According to UWA figures, poaching in the park has gone up from about 7 suspects arrested in a year to 8 suspects arrested in a few months.

A vivid case happened in June this year when a poacher named Felix Byamukama and three accomplices killed a popular silverback gorilla named Rakifi. Byamukama, pleaded guilty to counts of trespassing in a protected area, killing a gorilla, a duiker and a bush pig, and illegally possessing meat from the bush pig and duiker. He was sentenced 11 years in jail in July.

Arinaitwe said despite the challenges of reduced funding, they have increased foot patrols in the park. Despite the lockdown which started in March, the Rangers continued to monitor the gorillas and other wildlife in the park. Some poachers have been arrested.

EASE OF LIFE

Uganda continues to ease the lockdown restrictions as it attempts to resuscitate economic growth. The country’s president Yoweri Museveni on Sunday announced that the airport was reopened to tourist arrivals.

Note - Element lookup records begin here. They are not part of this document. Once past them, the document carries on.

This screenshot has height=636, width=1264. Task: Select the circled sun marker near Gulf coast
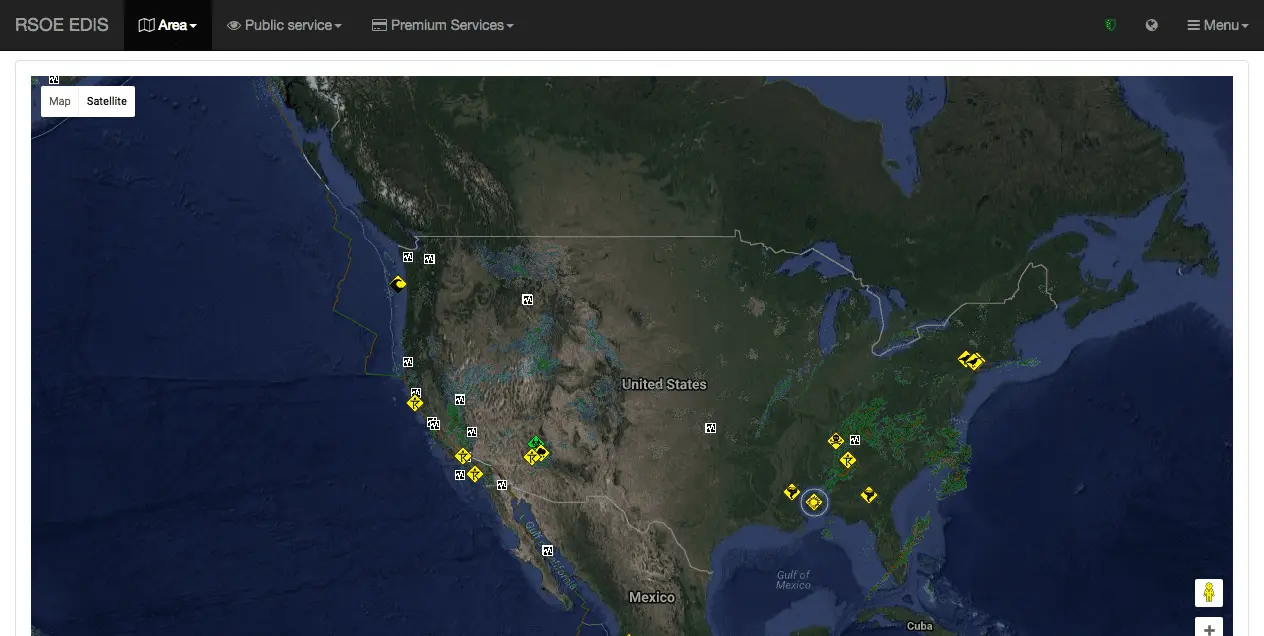(815, 502)
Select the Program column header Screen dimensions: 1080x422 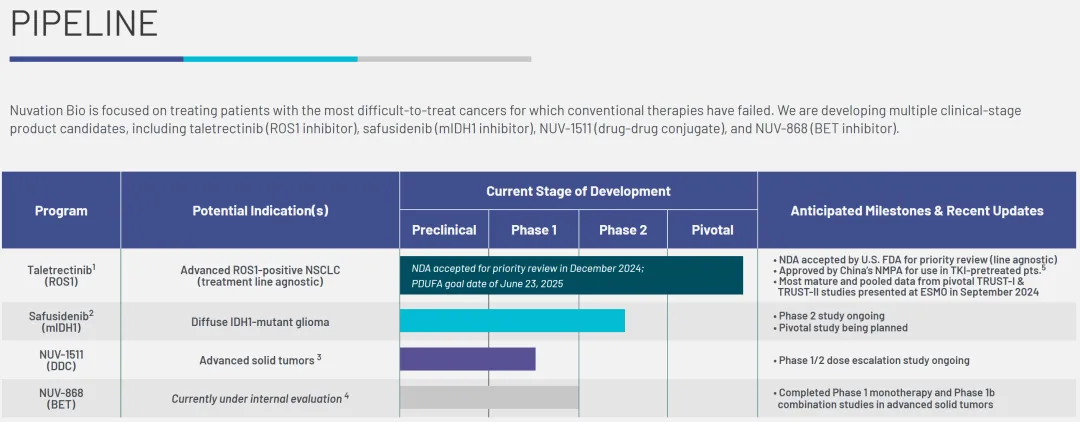(x=61, y=211)
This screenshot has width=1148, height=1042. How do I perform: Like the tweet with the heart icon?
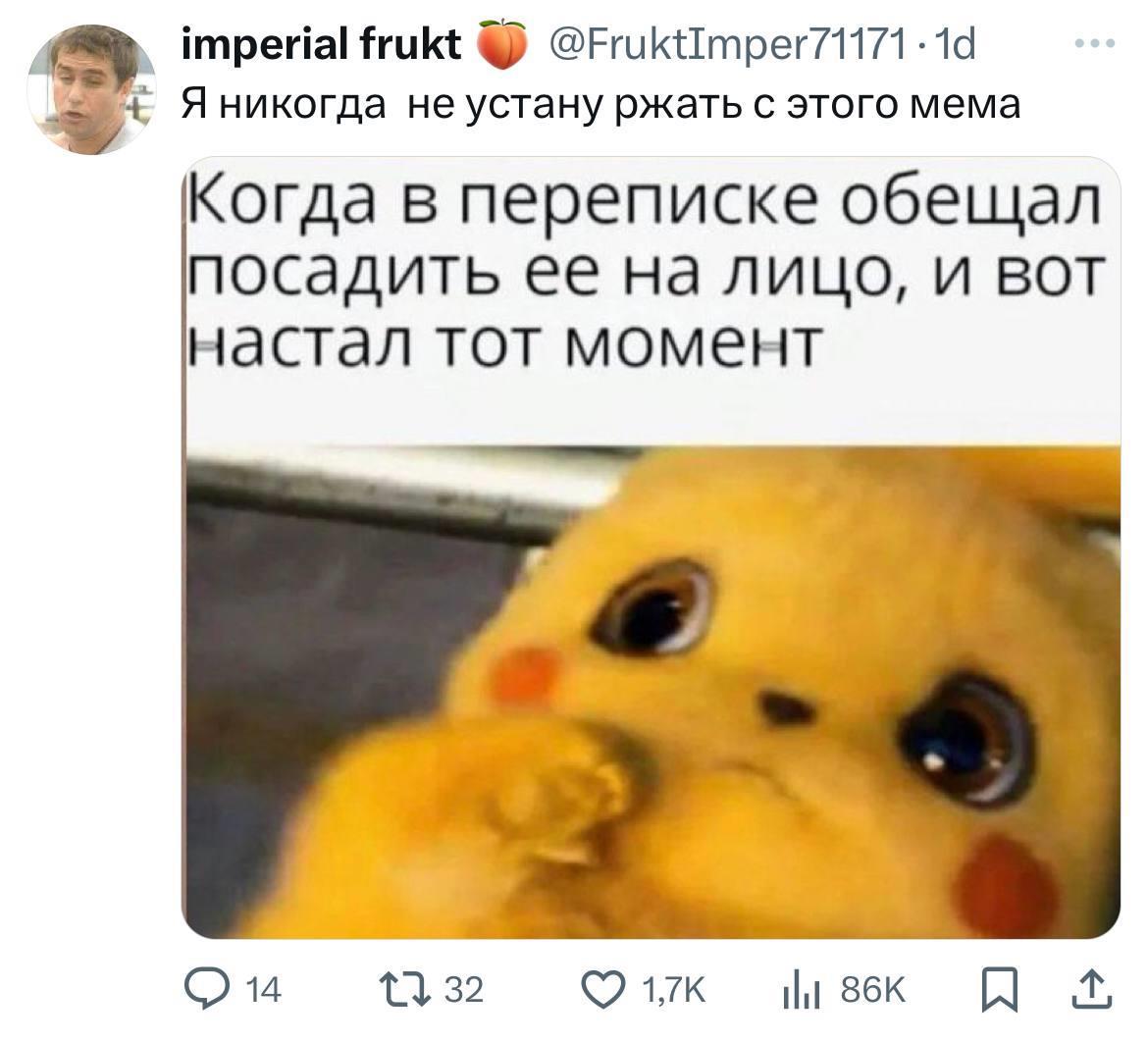[603, 990]
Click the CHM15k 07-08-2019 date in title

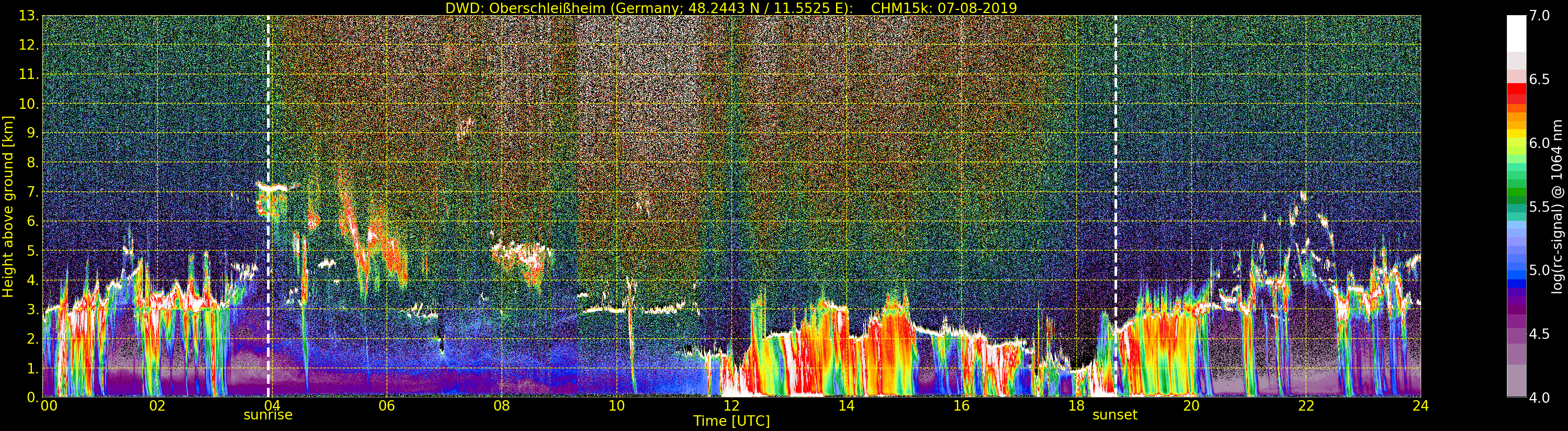pos(944,8)
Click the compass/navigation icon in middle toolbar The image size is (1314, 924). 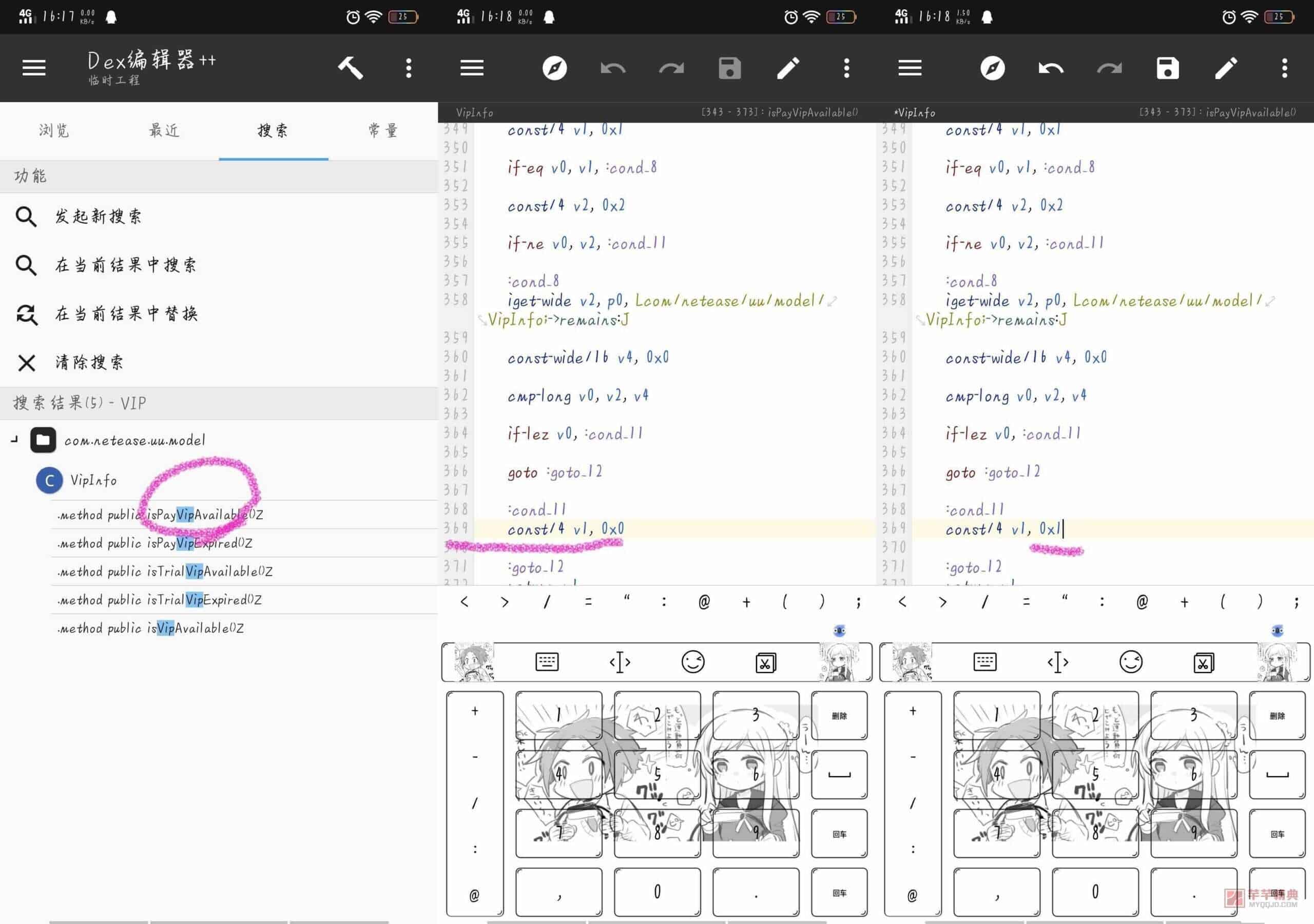pos(554,68)
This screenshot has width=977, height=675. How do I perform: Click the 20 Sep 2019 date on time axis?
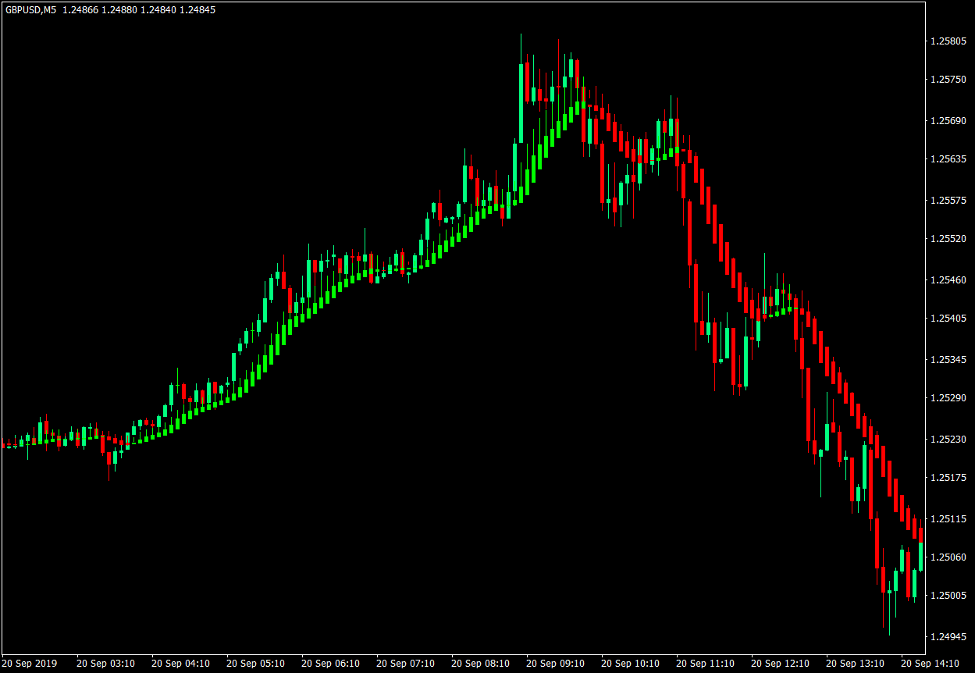pyautogui.click(x=32, y=662)
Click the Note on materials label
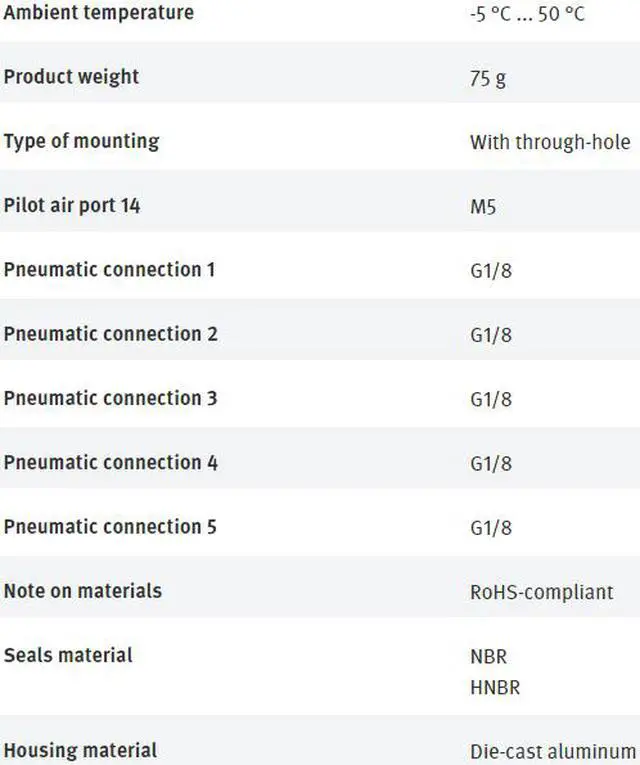The image size is (640, 765). pos(82,590)
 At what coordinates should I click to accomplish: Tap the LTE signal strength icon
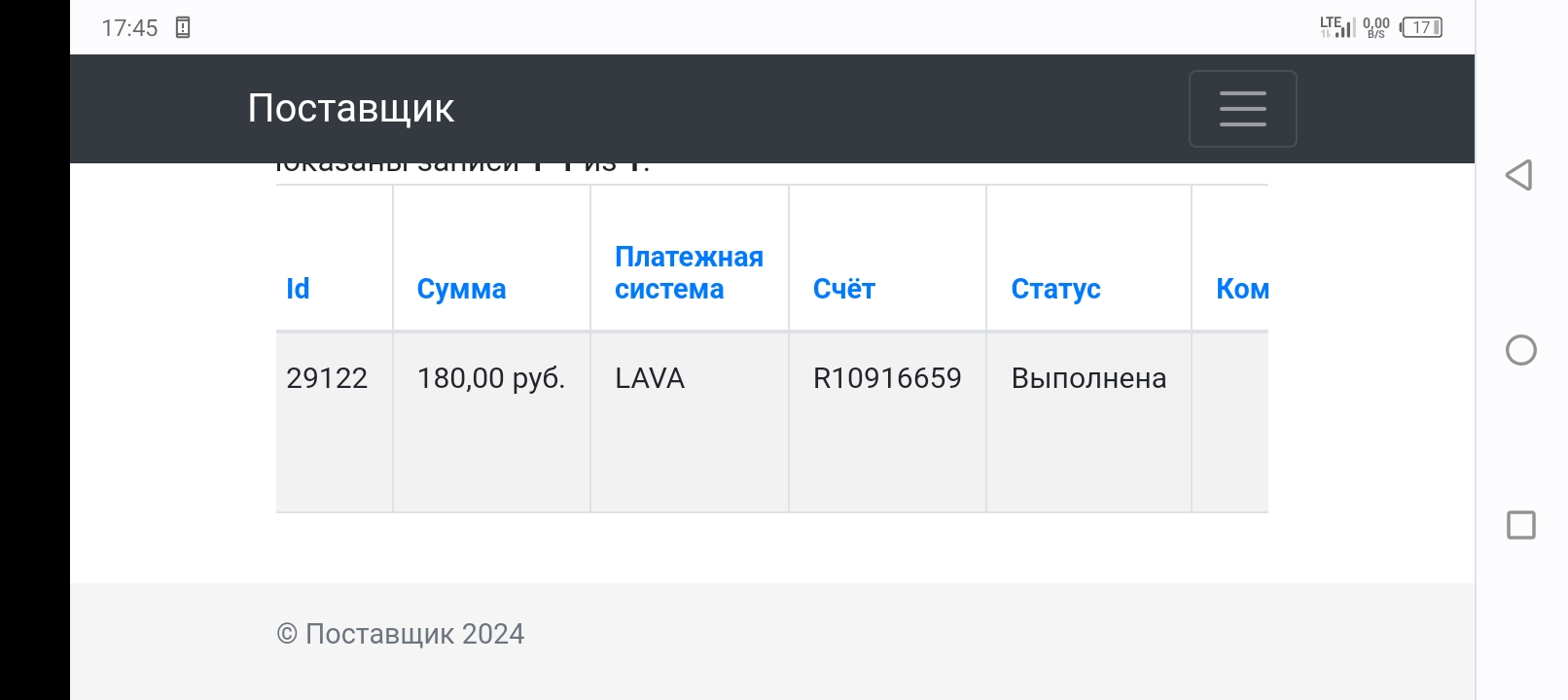[1336, 27]
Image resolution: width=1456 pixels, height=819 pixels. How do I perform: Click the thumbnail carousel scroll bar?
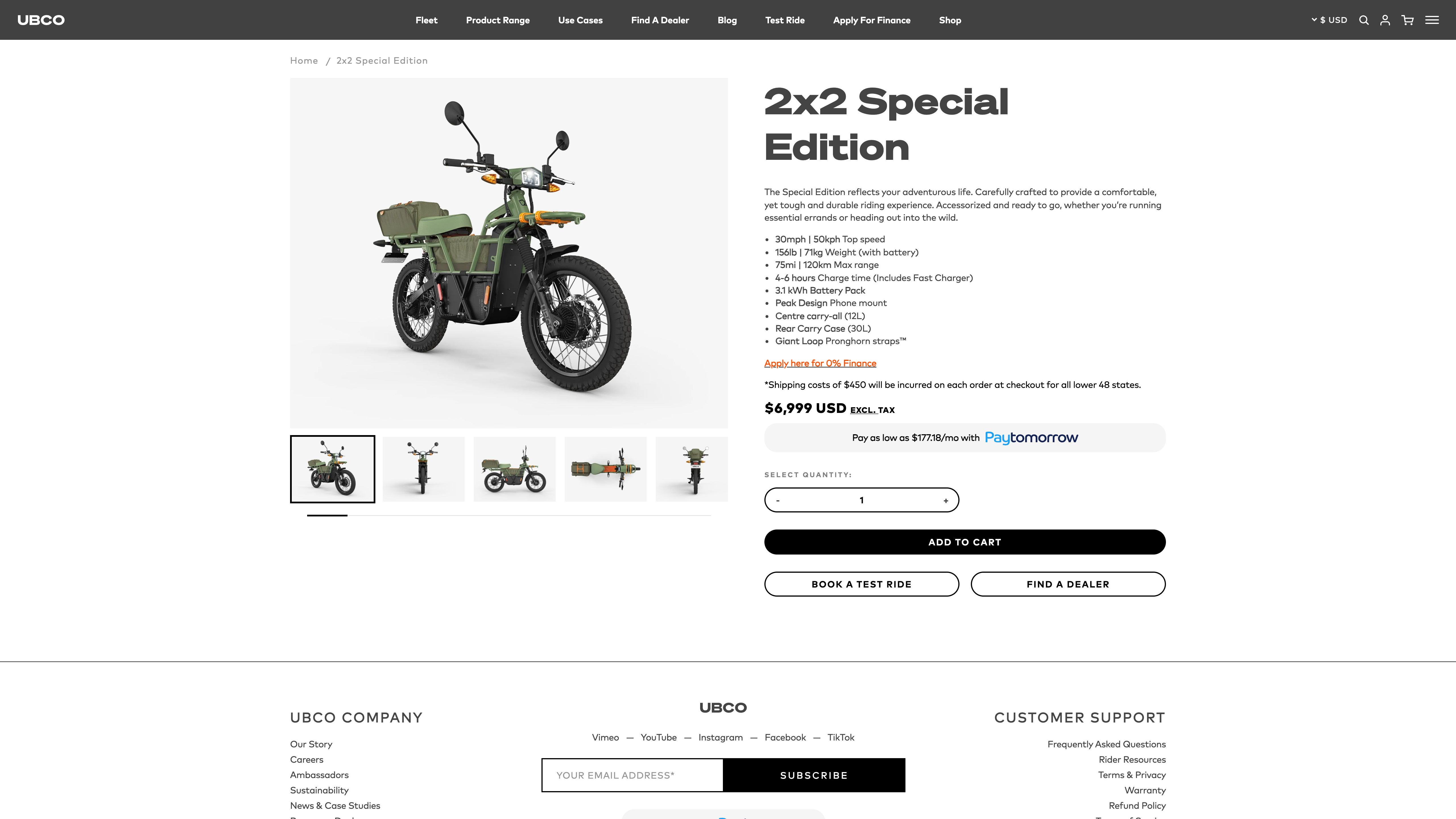click(509, 516)
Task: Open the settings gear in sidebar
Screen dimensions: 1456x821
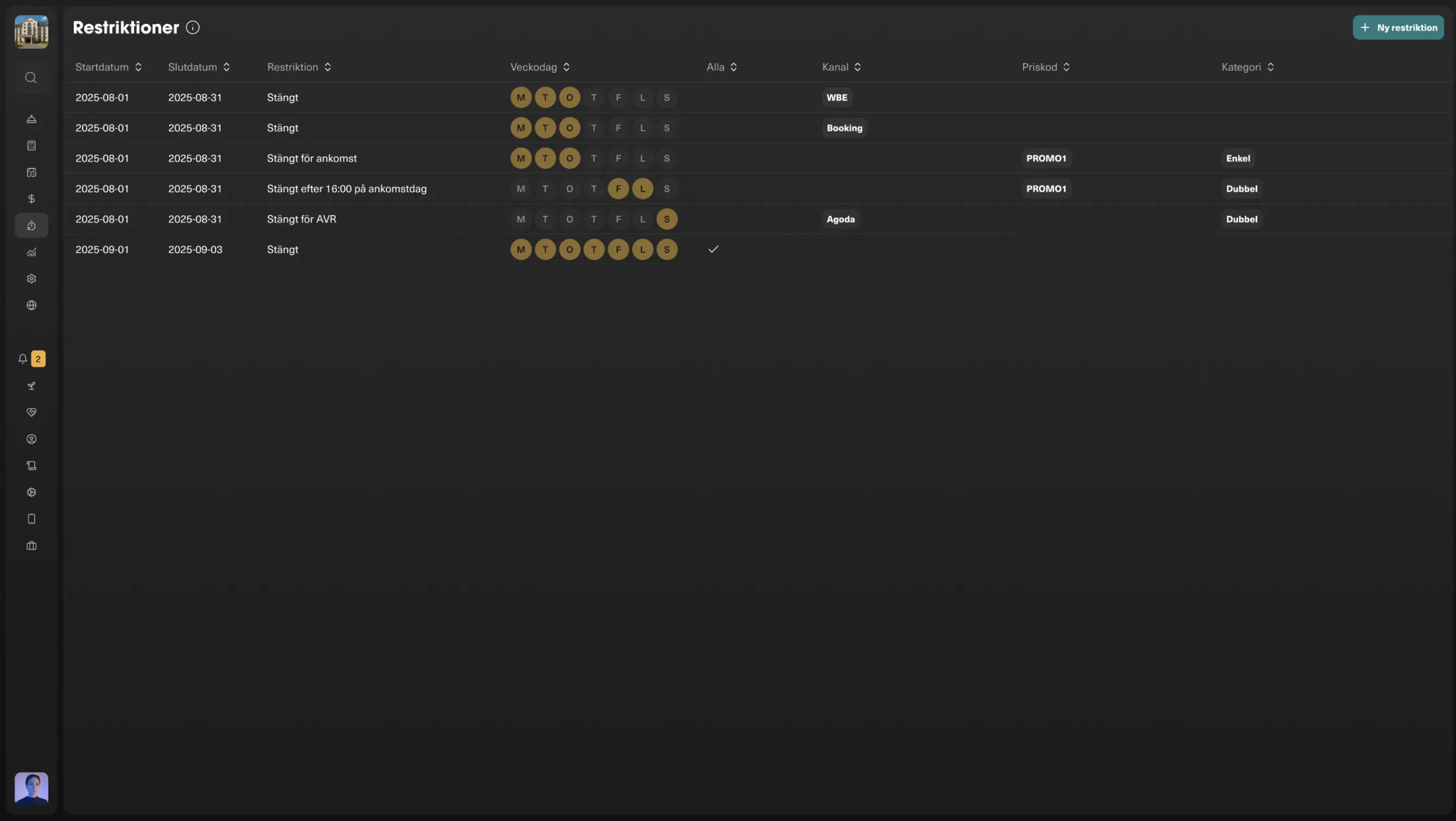Action: point(31,279)
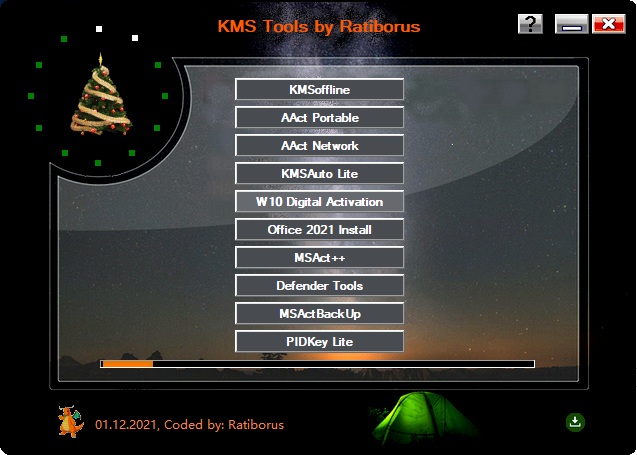The height and width of the screenshot is (455, 637).
Task: Start AAct Network
Action: pyautogui.click(x=319, y=145)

UWA on September 5 reopened all its primate parks after instituting strict standard operating procedures to stop the possible spread of COVID-19 from humans to the primates.

At Bwindi Impenetrable National Park, tourists are sanitized four times at different stages before they get to meet the mountain gorillas. Those with abnormal body temperatures are asked to step aside and if the situation worsens, there is a nearby health facility.

The distance between the visitors and the gorillas has also been adjusted to 10 meters from seven. Social distancing is emphasized throughout tracking the gorillas.

Buhoma town, neighboring the park, has also come alive again after a government directive that tourism reopens.

Denis Rubalema, co-director of Ride 4 A Woman, a community-based organization told Xinhua that they have been carrying out renovations at their accommodation facility and also encouraging the rural women, some of whom make handcrafts, to prepare for an anticipated tourism boom.